Even before the cataclysm in northern Sumatra, infrastructure such as roads and port facilities in most provinces had deteriorated due to a severe lack of maintenance funds, while the prospect of imminent power shortages faces many provinces on Java, Sumatra, Sulawesi and Kalimantan. In fact, several outer islands have already been suffering regular outages.

It is no wonder that infrastructure deficit is one of the greatest obstacles to investing in Indonesia. Poor infrastructure impairs the economy's competitiveness, as it causes production and distribution costs to rise higher than those of other countries. Inadequate infrastructure, such as poor roads, also hinders access to public services such as health, education and market facilities, thereby hampering poverty alleviation.

The Infrastructure Summit is also more timely now because the government's investment capacity has been curtailed by severe fiscal constraints after the 1997 economic crisis, and new infrastructure development has had to rely mainly on private investment. Before the crisis, the government was responsible for over 80 percent of investments in infrastructure development, but now it cannot even afford to meet the maintenance costs of existing infrastructure, let alone build new infrastructure.

Infrastructure development needs to be accelerated to generate an annual growth of at least 6 percent -- the minimum economic expansion needed to absorb the millions of unemployed and underemployed in the country.

Analysts agree that developing countries require a minimum of as much as 7 percent of gross domestic product (GDP) in maintenance funds and new investment for infrastructure development to generate a 6 percent economic growth. However, infrastructure investment in the country has been hovering at only around 2 percent GDP since 1998.

The Infrastructure Summit seems to have been designed to be a truly effective investors forum, with the government having prepared 91 key infrastructure projects worth US$22 billion to be offered at the forum. This is only part of the estimated $75 billion necessary for infrastructure development over the next five years.

Each of the projects on offer, such as toll roads, power plants, gas pipelines, ports, airports and telecommunications infrastructure, comes with a basic profile sheet to help potential investors identify those projects in which they are interested.

Meanwhile, the government has been addressing most of the major problems that have been hindering private infrastructure investment. It will soon enact 14 government regulations to strengthen legal certainty, solve taxation issues, improve the commercial viability of infrastructure investment, expedite land acquisition and set up a viable tariff/pricing system.

Given the complex land acquisition problems many investors encounter, the government should also require that provincial governors participate in the summit. These local leaders have an important role in facilitating the smooth implementation of infrastructure projects, most of which require a lot of land and often extend to remote areas.

The experiences of other countries that have succeeded in wooing private infrastructure investment show that effective regulations are key to creating a condition conducive to infrastructure development.

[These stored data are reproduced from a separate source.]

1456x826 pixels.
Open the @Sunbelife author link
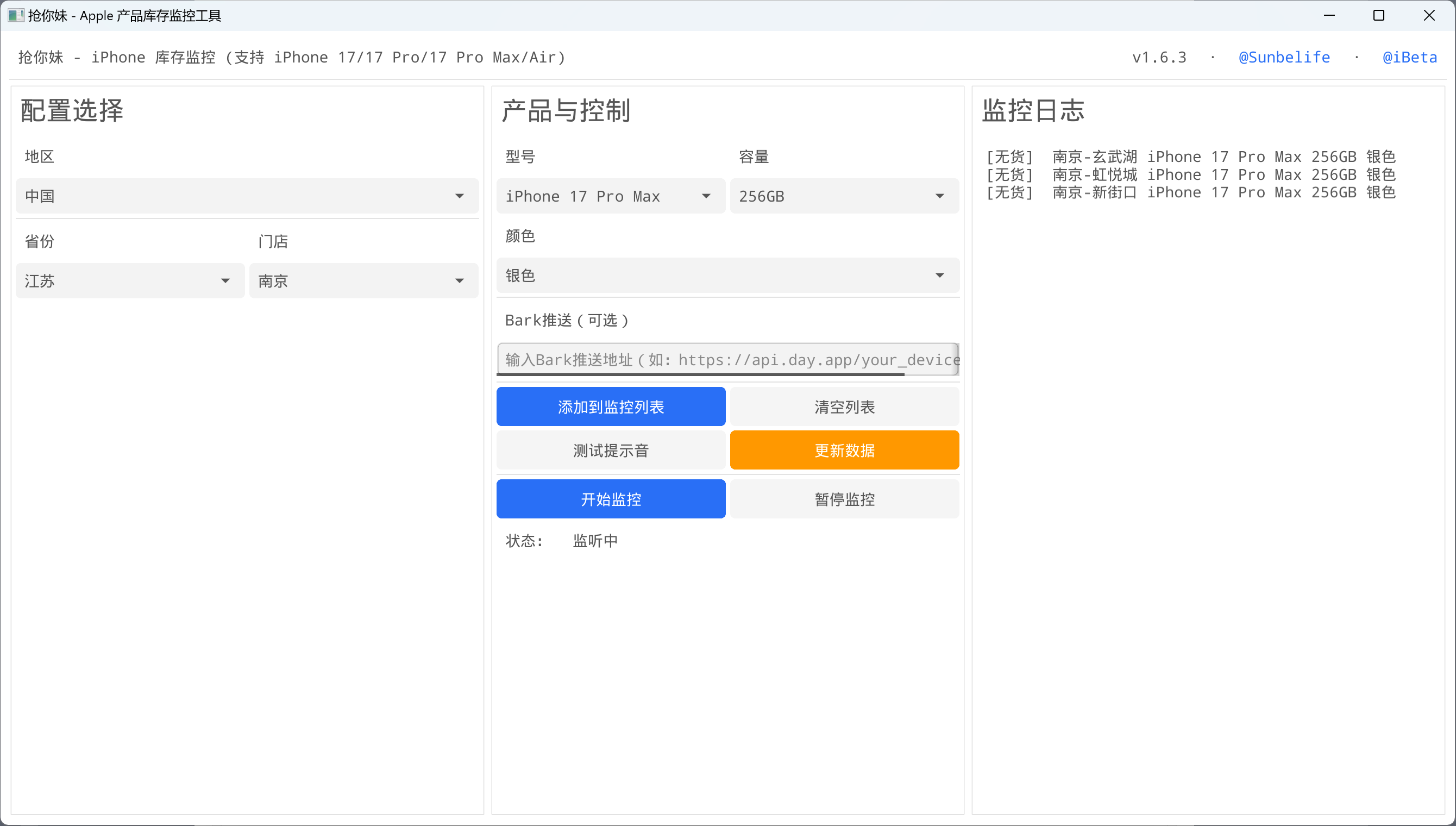coord(1284,57)
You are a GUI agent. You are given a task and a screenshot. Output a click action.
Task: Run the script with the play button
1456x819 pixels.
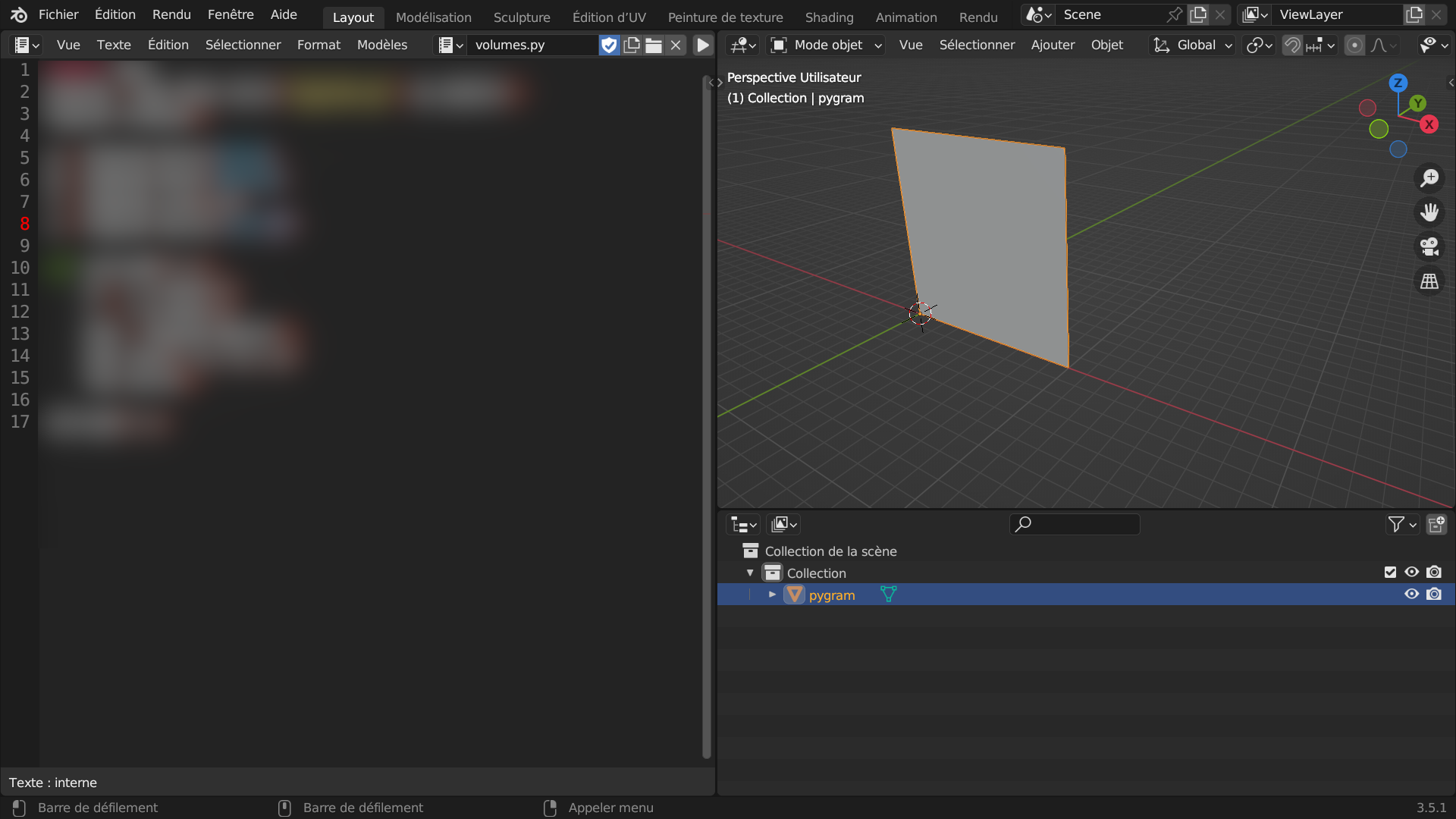(703, 46)
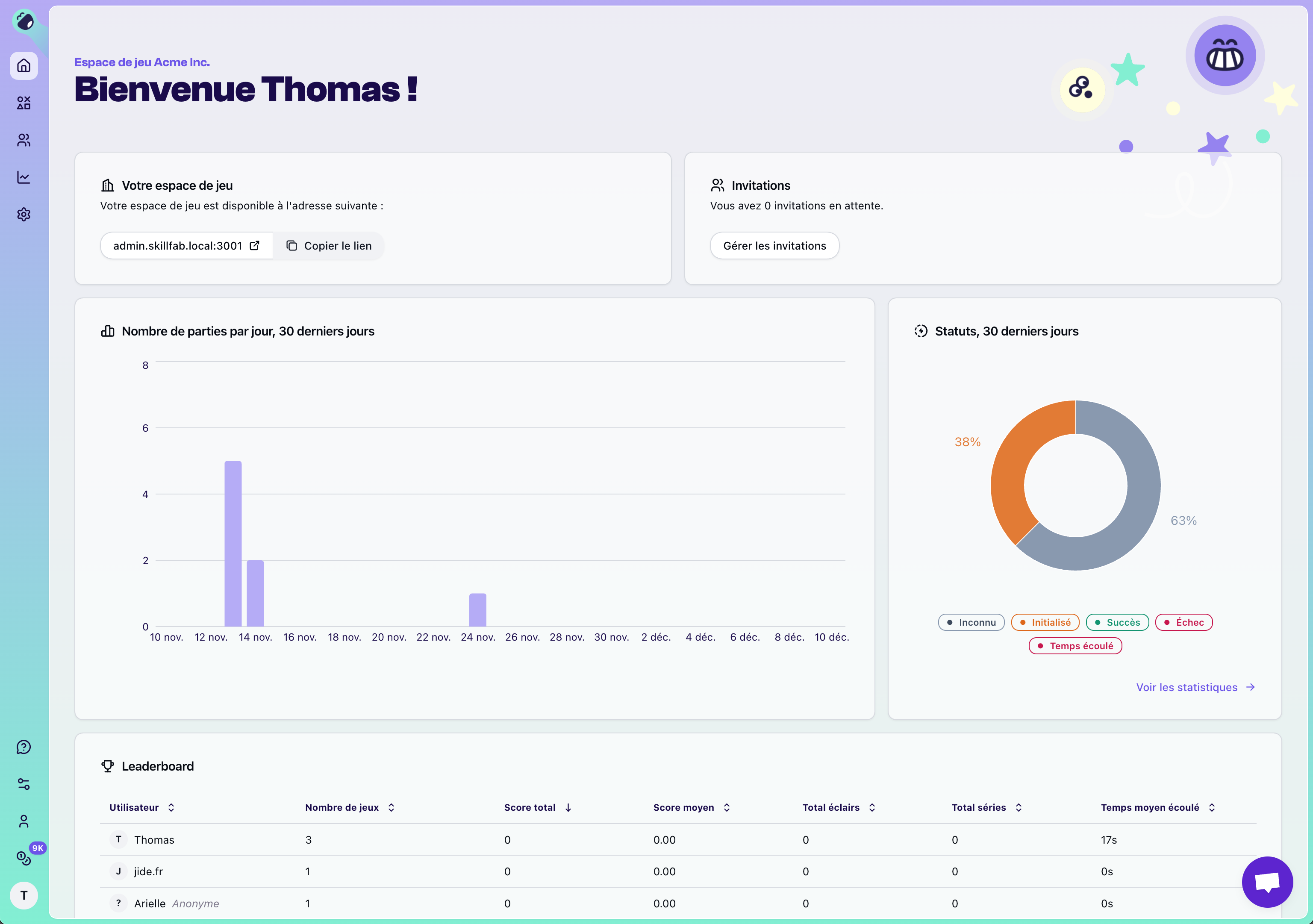
Task: Toggle the Initialisé status legend filter
Action: pos(1045,622)
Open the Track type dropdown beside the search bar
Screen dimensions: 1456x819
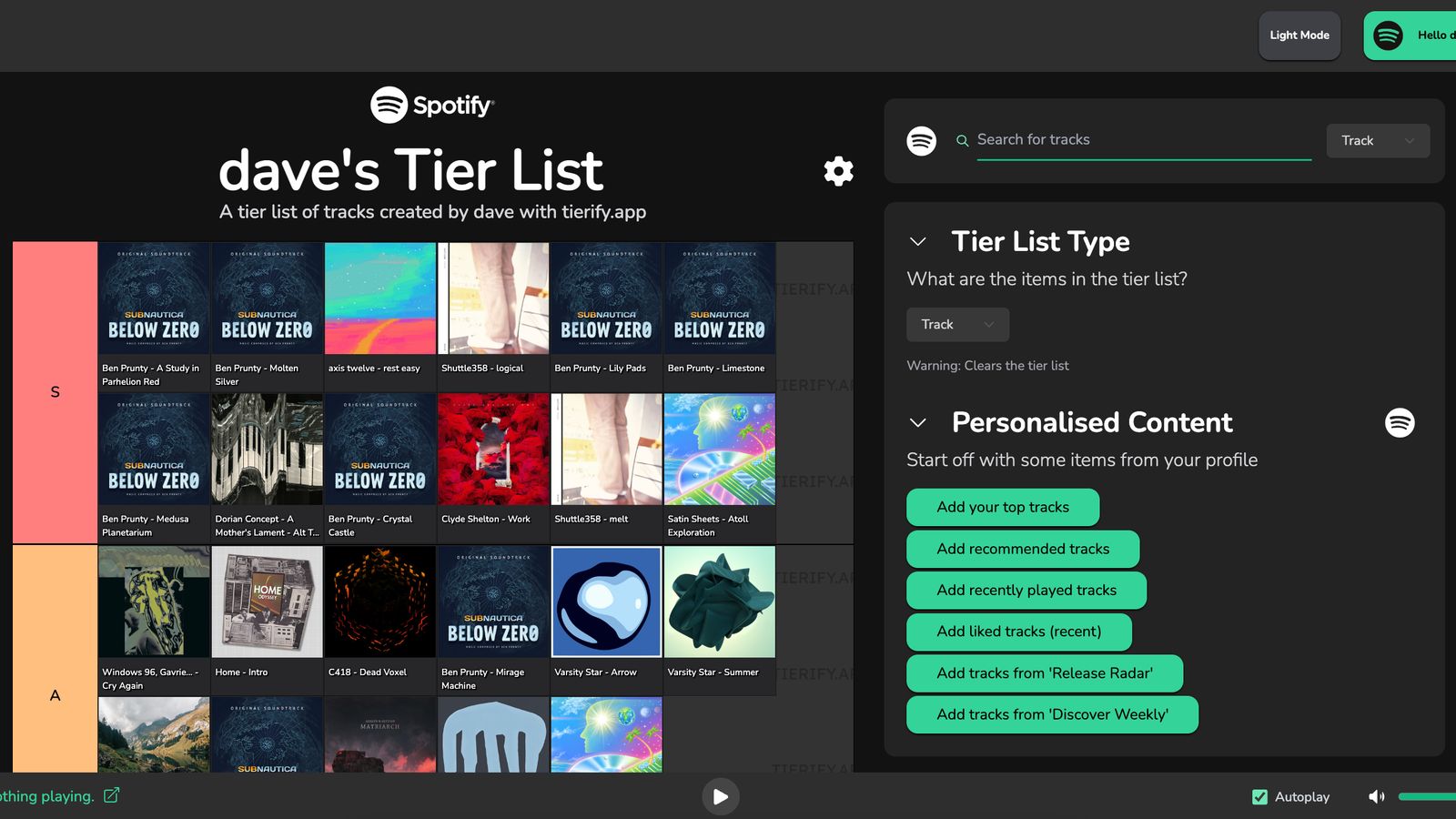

Regulatory framework must be credible in that they have been designed to protect the interests of both investors and customers, while regulatory processes must be open and transparent, and encourage competition. Furthermore, although regulations on pricing should provide incentives to investors, they should also provide well-designed subsidies and safety nets to ensure that the poor have access to vital services.

Given the enormous economic importance of infrastructure development, the huge infrastructure deficit and the huge need for private financing to cover the deficit, the Infrastructure Summit could turn out to be one of the most important measures in the First 100 Days Agenda of the Susilo administration.